Edit the records starting at the line that contains "Click the info icon at top right" and ending at the line that contains "[x=398, y=189]", replacing "info icon" with "help icon" and leaving all else unchanged. Reproduce only those lines.

→ **Record list**
-.-.-

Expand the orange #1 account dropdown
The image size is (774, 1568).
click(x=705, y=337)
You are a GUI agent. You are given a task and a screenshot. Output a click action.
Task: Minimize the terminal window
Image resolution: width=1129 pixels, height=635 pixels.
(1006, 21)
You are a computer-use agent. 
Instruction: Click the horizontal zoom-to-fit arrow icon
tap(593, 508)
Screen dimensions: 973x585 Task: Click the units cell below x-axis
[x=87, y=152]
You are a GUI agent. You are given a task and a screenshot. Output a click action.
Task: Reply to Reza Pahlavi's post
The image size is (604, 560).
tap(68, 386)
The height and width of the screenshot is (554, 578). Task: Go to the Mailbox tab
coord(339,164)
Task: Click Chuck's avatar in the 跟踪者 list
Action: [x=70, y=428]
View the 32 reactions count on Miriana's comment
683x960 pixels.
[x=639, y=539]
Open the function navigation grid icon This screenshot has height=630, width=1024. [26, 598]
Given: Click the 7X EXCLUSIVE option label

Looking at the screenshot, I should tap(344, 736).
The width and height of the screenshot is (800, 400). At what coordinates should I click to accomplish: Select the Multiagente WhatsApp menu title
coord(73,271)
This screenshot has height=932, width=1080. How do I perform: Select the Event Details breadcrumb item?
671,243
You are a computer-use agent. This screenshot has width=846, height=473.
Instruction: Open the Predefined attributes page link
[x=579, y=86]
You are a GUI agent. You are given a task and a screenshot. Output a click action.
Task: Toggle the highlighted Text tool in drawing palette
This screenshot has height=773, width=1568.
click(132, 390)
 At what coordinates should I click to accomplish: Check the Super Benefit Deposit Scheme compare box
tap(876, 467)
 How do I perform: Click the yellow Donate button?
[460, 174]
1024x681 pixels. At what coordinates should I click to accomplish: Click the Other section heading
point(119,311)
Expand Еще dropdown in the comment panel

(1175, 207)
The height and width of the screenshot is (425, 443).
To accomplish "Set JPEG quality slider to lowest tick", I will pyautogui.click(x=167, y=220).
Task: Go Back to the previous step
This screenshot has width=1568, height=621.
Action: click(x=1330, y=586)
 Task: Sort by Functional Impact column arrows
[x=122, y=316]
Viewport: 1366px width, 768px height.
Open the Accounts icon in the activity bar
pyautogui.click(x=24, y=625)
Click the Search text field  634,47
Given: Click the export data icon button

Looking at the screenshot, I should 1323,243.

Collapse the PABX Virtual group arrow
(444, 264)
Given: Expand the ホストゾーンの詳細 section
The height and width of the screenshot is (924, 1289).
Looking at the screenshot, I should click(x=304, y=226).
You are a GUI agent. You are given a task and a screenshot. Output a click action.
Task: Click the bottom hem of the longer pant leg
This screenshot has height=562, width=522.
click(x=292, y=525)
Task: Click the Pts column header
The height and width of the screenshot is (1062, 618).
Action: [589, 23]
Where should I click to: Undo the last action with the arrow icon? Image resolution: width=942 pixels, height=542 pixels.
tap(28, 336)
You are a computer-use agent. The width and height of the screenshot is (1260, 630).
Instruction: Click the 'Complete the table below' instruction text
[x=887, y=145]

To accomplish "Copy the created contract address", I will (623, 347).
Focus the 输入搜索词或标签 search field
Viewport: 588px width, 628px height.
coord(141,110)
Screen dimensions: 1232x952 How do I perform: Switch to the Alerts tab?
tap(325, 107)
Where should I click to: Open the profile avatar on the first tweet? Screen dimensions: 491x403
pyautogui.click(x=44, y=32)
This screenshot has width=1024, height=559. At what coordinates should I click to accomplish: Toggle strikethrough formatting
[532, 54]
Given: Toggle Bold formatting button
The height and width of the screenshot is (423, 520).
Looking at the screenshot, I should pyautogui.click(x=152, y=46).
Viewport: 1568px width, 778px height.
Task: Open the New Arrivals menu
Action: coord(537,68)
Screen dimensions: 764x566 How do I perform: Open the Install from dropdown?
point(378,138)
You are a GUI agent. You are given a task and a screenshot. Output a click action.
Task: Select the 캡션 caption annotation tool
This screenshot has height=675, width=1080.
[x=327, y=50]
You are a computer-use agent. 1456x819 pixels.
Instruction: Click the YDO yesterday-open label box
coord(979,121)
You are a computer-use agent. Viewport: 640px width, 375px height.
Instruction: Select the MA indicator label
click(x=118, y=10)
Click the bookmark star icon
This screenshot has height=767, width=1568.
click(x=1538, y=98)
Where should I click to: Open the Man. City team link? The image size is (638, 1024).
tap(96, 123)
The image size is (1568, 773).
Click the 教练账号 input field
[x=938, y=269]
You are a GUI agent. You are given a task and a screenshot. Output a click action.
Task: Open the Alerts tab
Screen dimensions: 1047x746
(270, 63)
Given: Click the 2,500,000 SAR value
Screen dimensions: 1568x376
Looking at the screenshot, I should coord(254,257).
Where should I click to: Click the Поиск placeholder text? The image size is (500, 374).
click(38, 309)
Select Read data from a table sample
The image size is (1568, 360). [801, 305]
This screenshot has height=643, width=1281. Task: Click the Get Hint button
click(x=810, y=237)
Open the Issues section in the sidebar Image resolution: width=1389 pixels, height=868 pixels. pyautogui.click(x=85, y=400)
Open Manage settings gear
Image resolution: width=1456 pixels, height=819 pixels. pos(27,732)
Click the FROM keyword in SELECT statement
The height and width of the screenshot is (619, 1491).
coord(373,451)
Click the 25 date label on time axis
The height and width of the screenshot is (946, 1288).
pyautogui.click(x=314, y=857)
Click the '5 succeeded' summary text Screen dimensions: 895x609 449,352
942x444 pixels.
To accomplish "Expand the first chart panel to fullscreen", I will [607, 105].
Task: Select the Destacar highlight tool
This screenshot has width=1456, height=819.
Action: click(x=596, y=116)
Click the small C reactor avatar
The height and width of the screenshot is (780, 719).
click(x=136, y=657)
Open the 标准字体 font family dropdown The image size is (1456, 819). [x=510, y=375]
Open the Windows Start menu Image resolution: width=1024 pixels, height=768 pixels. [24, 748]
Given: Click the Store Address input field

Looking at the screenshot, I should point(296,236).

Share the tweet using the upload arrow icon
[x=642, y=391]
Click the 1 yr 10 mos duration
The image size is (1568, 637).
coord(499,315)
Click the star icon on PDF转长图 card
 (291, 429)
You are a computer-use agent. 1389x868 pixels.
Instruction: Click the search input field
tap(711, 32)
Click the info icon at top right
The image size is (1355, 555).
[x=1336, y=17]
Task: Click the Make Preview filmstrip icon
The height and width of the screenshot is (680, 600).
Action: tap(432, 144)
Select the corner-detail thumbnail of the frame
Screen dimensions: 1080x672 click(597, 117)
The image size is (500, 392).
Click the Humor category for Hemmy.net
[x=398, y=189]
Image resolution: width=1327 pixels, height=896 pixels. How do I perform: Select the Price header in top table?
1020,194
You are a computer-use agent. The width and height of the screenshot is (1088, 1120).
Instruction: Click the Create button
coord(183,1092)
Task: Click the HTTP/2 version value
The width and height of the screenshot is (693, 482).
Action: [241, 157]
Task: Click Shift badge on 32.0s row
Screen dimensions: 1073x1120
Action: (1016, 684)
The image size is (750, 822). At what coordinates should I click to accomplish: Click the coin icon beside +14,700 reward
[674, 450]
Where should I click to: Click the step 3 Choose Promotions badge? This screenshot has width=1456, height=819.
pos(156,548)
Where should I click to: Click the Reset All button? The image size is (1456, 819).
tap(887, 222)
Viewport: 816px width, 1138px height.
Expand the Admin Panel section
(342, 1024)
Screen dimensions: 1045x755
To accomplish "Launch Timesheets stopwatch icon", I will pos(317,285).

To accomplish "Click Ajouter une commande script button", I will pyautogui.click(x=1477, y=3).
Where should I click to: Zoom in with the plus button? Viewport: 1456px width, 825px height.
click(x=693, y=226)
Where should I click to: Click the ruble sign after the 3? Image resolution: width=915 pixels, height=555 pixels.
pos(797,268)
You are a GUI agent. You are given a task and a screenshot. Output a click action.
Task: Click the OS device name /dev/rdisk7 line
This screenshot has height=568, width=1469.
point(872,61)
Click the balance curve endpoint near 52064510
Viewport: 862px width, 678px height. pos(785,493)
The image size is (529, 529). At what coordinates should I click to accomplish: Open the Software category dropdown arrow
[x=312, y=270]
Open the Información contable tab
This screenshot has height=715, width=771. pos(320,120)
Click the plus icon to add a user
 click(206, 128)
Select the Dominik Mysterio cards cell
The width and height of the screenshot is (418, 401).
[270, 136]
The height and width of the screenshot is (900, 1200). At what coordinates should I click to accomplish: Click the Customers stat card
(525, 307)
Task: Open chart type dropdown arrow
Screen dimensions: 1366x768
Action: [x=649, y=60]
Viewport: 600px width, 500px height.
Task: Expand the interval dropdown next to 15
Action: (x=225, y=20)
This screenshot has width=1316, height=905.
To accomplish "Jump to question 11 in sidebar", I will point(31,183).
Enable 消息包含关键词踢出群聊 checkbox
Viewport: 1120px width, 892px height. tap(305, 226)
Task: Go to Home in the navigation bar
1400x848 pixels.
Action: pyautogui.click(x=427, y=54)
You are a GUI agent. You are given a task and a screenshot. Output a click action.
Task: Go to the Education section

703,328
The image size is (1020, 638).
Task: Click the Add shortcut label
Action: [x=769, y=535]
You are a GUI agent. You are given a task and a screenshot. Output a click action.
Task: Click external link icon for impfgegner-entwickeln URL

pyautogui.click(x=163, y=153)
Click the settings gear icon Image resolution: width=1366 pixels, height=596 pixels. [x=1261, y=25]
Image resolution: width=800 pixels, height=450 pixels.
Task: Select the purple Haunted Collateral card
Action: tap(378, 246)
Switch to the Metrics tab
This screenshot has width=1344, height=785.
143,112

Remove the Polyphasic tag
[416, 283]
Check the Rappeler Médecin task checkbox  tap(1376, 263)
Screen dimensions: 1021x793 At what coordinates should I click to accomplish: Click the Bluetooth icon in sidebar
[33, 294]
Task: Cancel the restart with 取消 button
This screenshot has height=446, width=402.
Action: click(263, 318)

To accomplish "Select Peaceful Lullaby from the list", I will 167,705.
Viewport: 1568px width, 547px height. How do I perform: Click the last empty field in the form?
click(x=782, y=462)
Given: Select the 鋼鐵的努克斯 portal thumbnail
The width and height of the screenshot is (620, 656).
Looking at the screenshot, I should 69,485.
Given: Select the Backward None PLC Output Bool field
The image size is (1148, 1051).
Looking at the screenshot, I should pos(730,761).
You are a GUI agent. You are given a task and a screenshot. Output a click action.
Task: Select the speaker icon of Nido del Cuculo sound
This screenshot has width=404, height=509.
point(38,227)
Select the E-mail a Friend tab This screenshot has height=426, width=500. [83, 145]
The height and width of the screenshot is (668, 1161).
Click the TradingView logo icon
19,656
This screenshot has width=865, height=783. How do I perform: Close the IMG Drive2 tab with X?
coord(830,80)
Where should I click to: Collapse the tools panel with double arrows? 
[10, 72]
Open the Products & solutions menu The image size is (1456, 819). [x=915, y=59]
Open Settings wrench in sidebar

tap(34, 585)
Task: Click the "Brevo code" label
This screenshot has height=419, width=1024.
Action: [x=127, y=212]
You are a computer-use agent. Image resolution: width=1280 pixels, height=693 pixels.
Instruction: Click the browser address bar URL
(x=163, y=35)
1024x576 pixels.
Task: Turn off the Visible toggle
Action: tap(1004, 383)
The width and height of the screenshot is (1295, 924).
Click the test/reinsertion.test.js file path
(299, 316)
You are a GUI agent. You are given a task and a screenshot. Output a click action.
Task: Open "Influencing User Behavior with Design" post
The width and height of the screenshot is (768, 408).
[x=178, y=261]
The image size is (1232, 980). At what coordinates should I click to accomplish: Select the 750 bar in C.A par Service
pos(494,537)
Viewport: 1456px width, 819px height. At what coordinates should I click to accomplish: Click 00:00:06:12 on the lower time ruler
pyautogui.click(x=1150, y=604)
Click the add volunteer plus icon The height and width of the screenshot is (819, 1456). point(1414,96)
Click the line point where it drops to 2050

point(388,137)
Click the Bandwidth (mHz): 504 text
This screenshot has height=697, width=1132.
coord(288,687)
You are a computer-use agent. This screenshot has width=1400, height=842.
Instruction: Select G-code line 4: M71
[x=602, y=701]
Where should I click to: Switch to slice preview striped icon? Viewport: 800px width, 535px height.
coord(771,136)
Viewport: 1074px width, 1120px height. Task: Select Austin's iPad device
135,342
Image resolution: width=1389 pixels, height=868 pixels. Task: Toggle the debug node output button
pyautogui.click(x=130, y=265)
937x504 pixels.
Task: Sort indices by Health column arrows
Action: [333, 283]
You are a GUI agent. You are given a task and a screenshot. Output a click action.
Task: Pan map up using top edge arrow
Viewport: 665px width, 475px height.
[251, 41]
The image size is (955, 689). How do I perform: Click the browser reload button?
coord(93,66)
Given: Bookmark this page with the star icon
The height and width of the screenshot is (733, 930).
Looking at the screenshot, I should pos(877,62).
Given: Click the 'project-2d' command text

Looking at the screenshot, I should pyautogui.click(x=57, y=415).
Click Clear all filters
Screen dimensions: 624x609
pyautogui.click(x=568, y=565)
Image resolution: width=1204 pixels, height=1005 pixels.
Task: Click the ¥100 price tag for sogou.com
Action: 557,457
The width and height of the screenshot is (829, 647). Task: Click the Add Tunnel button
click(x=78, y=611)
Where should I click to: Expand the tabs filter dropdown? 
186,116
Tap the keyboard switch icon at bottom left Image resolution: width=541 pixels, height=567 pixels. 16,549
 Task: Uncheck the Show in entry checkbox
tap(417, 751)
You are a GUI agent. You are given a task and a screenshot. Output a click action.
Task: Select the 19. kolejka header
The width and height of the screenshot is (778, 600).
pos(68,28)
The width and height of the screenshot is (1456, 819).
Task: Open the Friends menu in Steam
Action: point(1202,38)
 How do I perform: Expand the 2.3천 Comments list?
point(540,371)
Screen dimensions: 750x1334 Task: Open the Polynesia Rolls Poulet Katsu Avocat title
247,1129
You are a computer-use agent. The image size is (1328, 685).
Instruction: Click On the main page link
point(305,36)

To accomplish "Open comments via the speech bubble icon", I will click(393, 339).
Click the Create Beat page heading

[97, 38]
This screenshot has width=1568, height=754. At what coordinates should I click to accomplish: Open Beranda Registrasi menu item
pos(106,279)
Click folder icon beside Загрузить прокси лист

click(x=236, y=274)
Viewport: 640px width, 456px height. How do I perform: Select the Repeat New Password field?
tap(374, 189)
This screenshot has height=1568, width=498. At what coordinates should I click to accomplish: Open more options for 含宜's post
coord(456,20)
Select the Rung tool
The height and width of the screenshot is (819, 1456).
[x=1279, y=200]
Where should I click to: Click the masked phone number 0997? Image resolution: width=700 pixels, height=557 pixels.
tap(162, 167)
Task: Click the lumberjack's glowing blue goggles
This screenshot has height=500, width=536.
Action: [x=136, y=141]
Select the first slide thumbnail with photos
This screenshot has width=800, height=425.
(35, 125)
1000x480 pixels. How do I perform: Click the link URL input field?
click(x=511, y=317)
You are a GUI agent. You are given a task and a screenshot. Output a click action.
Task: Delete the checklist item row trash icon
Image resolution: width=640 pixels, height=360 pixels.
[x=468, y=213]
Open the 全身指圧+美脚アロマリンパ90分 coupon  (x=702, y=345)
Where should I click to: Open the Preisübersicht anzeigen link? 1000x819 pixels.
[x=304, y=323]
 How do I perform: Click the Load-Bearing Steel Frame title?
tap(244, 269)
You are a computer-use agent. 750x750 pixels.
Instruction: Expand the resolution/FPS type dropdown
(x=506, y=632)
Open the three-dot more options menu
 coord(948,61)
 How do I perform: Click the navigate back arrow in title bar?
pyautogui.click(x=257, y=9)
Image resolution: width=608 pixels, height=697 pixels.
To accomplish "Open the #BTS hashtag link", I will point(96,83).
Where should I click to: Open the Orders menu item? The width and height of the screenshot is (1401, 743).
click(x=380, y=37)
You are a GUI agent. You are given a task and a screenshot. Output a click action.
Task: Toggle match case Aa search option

-.-.-

→ **Solution to this problem**
Click the help icon at top right
The image size is (1355, 555).
[x=1336, y=17]
Task: Click the Make Preview filmstrip icon
The height and width of the screenshot is (680, 600).
Action: tap(432, 144)
Select the corner-detail thumbnail of the frame
Screen dimensions: 1080x672 click(597, 117)
The image size is (500, 392).
Click the Humor category for Hemmy.net
[x=398, y=189]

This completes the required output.